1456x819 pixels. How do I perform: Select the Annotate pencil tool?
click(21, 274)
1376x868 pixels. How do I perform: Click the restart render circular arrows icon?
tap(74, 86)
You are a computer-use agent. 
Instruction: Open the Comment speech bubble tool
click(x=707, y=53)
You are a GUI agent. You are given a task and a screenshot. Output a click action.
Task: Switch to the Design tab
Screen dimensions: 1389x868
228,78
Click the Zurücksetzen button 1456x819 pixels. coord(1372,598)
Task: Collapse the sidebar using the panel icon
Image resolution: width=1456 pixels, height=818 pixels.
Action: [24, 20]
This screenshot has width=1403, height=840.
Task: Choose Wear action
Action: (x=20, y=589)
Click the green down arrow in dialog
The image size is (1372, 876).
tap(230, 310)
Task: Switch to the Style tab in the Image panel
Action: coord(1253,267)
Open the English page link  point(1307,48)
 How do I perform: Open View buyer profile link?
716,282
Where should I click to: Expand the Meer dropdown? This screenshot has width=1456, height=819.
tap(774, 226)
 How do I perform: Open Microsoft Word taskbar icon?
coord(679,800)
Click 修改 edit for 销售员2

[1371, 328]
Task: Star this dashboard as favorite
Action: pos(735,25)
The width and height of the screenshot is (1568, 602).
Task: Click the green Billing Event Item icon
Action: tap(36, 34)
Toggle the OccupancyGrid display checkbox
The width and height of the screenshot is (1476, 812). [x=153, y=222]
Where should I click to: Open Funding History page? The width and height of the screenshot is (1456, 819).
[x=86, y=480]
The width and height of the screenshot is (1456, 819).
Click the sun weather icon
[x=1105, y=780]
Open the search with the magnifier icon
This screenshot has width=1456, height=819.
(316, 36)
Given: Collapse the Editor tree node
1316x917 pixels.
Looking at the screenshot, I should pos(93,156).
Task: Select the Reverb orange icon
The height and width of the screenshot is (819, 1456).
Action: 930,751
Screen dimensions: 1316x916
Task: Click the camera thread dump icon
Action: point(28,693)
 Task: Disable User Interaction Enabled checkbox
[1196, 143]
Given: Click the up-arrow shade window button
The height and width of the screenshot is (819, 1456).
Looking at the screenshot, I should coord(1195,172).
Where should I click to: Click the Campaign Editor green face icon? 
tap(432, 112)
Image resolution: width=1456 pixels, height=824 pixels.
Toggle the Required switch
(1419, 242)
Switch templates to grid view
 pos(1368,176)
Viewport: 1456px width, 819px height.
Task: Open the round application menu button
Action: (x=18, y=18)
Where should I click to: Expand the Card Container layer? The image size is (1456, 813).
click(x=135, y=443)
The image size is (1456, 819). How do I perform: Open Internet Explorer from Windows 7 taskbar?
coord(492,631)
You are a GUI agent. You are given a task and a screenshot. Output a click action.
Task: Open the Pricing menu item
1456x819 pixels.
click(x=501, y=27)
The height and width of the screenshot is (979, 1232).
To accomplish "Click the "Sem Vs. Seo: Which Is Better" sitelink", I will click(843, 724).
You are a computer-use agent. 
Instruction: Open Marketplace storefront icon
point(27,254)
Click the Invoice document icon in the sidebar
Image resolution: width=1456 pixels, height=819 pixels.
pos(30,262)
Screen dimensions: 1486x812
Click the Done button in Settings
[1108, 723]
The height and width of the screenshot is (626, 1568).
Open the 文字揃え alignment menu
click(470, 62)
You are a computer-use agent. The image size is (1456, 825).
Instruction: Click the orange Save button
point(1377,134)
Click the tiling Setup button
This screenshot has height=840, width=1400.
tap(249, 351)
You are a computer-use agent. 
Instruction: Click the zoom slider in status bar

### Problem
Working from the material above, restate word for word the lines between the line with "The image size is (1456, 819)." and the line with "The height and width of the screenshot is (626, 1568).", both included, and only those.

### Output for this exercise
The image size is (1456, 819). How do I perform: Open Internet Explorer from Windows 7 taskbar?
coord(492,631)
You are a GUI agent. You are given a task and a screenshot. Output a click action.
Task: Open the Pricing menu item
1456x819 pixels.
click(x=501, y=27)
The height and width of the screenshot is (979, 1232).
To accomplish "Click the "Sem Vs. Seo: Which Is Better" sitelink", I will click(843, 724).
You are a computer-use agent. 
Instruction: Open Marketplace storefront icon
point(27,254)
Click the Invoice document icon in the sidebar
Image resolution: width=1456 pixels, height=819 pixels.
pos(30,262)
Screen dimensions: 1486x812
Click the Done button in Settings
[1108, 723]
The height and width of the screenshot is (626, 1568).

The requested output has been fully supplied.